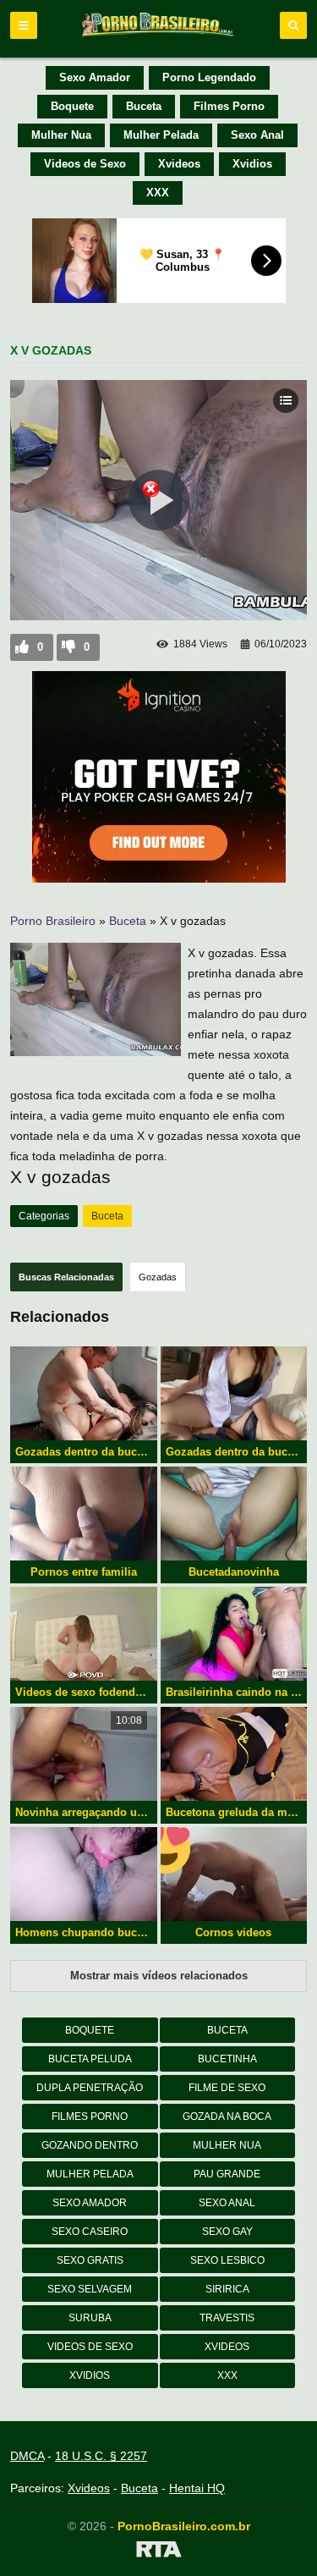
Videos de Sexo (85, 163)
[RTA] (158, 2552)
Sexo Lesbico (227, 2260)
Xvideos (179, 163)
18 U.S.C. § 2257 (101, 2456)
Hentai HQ (197, 2488)
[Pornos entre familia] (83, 1513)
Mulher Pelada (161, 135)
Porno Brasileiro (53, 920)
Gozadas (158, 1277)
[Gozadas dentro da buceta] (83, 1393)
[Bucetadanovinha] (234, 1513)
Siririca (227, 2289)
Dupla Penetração (89, 2088)
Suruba (90, 2318)
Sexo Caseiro (90, 2231)
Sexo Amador (94, 77)
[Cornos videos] (234, 1874)
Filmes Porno (229, 106)
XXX (157, 192)
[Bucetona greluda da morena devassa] (234, 1754)
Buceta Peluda (90, 2059)
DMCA (27, 2456)
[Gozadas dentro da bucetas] (234, 1393)
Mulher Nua (61, 135)
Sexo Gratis (90, 2260)
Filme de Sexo (227, 2088)
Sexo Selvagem (89, 2289)
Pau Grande (227, 2174)
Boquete (72, 106)
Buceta (143, 106)
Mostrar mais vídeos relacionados (159, 1975)
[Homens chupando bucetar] (83, 1874)
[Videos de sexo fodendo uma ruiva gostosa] (83, 1634)
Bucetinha (227, 2059)
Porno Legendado (209, 77)
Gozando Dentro (89, 2145)
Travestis (226, 2318)
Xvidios (252, 163)
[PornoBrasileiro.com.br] (158, 35)
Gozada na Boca (227, 2116)
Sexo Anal (257, 135)
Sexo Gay (227, 2231)
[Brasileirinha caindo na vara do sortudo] (234, 1634)
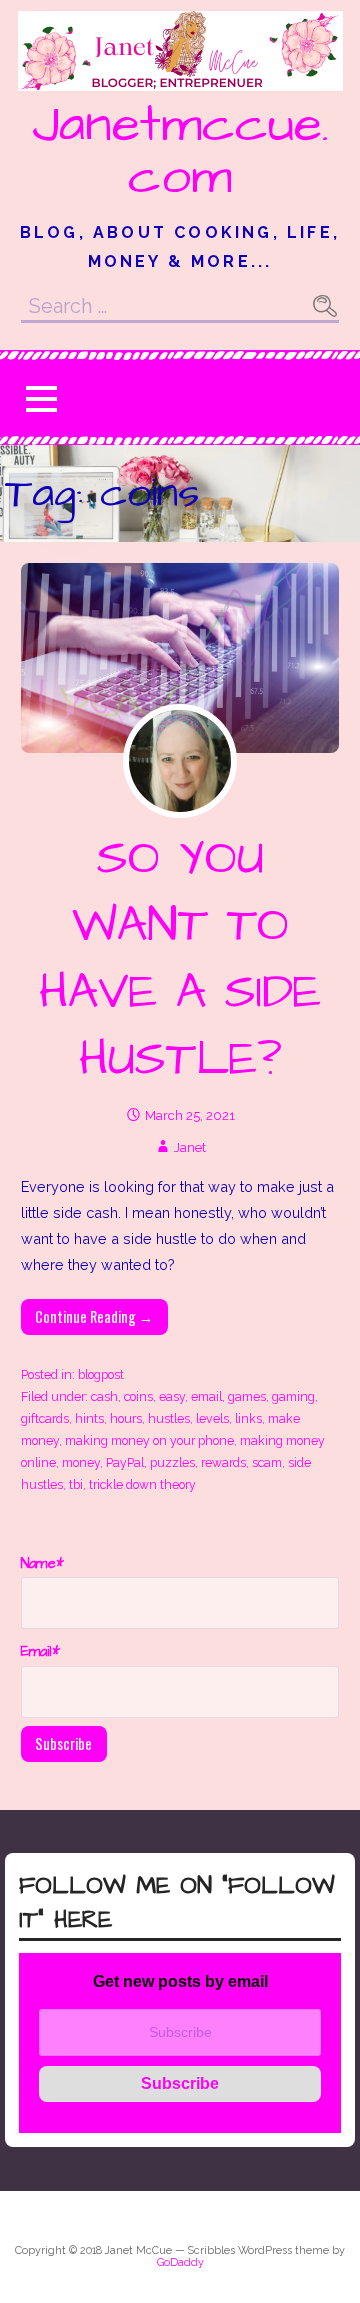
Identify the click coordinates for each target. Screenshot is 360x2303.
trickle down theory (142, 1484)
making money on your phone (149, 1440)
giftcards (45, 1418)
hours (126, 1418)
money (81, 1462)
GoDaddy (180, 2262)
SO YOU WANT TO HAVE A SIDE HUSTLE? (180, 960)
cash (104, 1396)
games (247, 1396)
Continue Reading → (94, 1316)
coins (138, 1396)
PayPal (125, 1462)
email (206, 1396)
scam (267, 1462)
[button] (41, 398)
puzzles (172, 1462)
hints (89, 1418)
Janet (190, 1147)
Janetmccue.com (180, 151)
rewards (223, 1462)
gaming (293, 1396)
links (248, 1418)
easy (172, 1396)
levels (212, 1418)
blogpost (101, 1374)
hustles (169, 1418)
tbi (76, 1484)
★ ★ ★
What you have to do
Restate word for word every line from the one containing "email (206, 1396)" through the final line of the listing. Both end lines belong in the answer.

Response below
email (206, 1396)
scam (267, 1462)
[button] (41, 398)
puzzles (172, 1462)
hints (89, 1418)
Janet (190, 1147)
Janetmccue.com (180, 151)
rewards (223, 1462)
gaming (293, 1396)
links (248, 1418)
easy (172, 1396)
levels (212, 1418)
blogpost (101, 1374)
hustles (169, 1418)
tbi (76, 1484)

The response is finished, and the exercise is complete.